# Data extract:
□ □ □ □ □
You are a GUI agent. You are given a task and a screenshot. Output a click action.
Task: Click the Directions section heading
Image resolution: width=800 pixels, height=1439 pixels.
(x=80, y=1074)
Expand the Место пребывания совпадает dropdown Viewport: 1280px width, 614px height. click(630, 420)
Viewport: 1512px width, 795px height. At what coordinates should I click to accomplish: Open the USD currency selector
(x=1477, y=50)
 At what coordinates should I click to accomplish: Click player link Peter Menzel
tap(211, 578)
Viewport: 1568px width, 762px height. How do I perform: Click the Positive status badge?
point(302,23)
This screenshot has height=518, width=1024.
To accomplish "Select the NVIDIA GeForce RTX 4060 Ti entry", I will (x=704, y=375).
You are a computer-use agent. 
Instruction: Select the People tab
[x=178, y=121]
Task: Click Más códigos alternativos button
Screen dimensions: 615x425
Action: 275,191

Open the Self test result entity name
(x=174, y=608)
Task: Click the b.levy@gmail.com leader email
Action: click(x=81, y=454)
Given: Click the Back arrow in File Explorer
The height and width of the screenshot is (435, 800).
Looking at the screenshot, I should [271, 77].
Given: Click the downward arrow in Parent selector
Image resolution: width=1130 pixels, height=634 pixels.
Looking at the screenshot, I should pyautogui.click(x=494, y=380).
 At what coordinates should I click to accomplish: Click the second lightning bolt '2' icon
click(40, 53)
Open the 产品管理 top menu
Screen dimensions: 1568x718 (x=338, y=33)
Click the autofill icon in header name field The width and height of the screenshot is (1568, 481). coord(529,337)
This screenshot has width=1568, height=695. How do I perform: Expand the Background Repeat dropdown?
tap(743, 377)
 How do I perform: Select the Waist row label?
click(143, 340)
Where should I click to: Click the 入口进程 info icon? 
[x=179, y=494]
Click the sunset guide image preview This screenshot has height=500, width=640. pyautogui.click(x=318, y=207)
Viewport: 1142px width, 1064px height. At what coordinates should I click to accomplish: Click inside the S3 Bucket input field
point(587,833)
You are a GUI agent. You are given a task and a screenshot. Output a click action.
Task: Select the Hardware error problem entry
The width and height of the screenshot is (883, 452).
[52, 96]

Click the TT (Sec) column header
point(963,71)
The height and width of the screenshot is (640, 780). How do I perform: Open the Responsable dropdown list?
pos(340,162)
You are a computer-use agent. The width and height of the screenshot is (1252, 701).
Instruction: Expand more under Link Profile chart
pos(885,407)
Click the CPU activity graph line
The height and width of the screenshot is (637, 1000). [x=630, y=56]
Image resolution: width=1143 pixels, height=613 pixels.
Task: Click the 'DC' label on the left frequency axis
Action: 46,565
□ □ □ □ □
# Action item:
From the first line to the last, return the records unchanged.

# Exercise solution:
You are a GUI agent. You are given a task and a screenshot. Output a click action.
Task: Click the Directions section heading
Image resolution: width=800 pixels, height=1439 pixels.
(x=80, y=1074)
Expand the Место пребывания совпадает dropdown Viewport: 1280px width, 614px height. click(630, 420)
Viewport: 1512px width, 795px height. At what coordinates should I click to accomplish: Open the USD currency selector
(x=1477, y=50)
 At what coordinates should I click to accomplish: Click player link Peter Menzel
tap(211, 578)
Viewport: 1568px width, 762px height. How do I perform: Click the Positive status badge?
point(302,23)
This screenshot has height=518, width=1024.
To accomplish "Select the NVIDIA GeForce RTX 4060 Ti entry", I will (x=704, y=375).
You are a computer-use agent. 
Instruction: Select the People tab
[x=178, y=121]
Task: Click Más códigos alternativos button
Screen dimensions: 615x425
Action: 275,191

Open the Self test result entity name
(x=174, y=608)
Task: Click the b.levy@gmail.com leader email
Action: click(x=81, y=454)
Given: Click the Back arrow in File Explorer
The height and width of the screenshot is (435, 800).
Looking at the screenshot, I should [271, 77].
Given: Click the downward arrow in Parent selector
Image resolution: width=1130 pixels, height=634 pixels.
Looking at the screenshot, I should pyautogui.click(x=494, y=380).
 At what coordinates should I click to accomplish: Click the second lightning bolt '2' icon
click(40, 53)
Open the 产品管理 top menu
Screen dimensions: 1568x718 (x=338, y=33)
Click the autofill icon in header name field The width and height of the screenshot is (1568, 481). coord(529,337)
This screenshot has width=1568, height=695. How do I perform: Expand the Background Repeat dropdown?
tap(743, 377)
 How do I perform: Select the Waist row label?
click(143, 340)
Where should I click to: Click the 入口进程 info icon? 
[x=179, y=494]
Click the sunset guide image preview This screenshot has height=500, width=640. pyautogui.click(x=318, y=207)
Viewport: 1142px width, 1064px height. At what coordinates should I click to accomplish: Click inside the S3 Bucket input field
point(587,833)
You are a GUI agent. You are given a task and a screenshot. Output a click action.
Task: Select the Hardware error problem entry
The width and height of the screenshot is (883, 452).
[52, 96]

Click the TT (Sec) column header
point(963,71)
The height and width of the screenshot is (640, 780). How do I perform: Open the Responsable dropdown list?
pos(340,162)
You are a computer-use agent. The width and height of the screenshot is (1252, 701).
Instruction: Expand more under Link Profile chart
pos(885,407)
Click the CPU activity graph line
The height and width of the screenshot is (637, 1000). [x=630, y=56]
Image resolution: width=1143 pixels, height=613 pixels.
Task: Click the 'DC' label on the left frequency axis
Action: 46,565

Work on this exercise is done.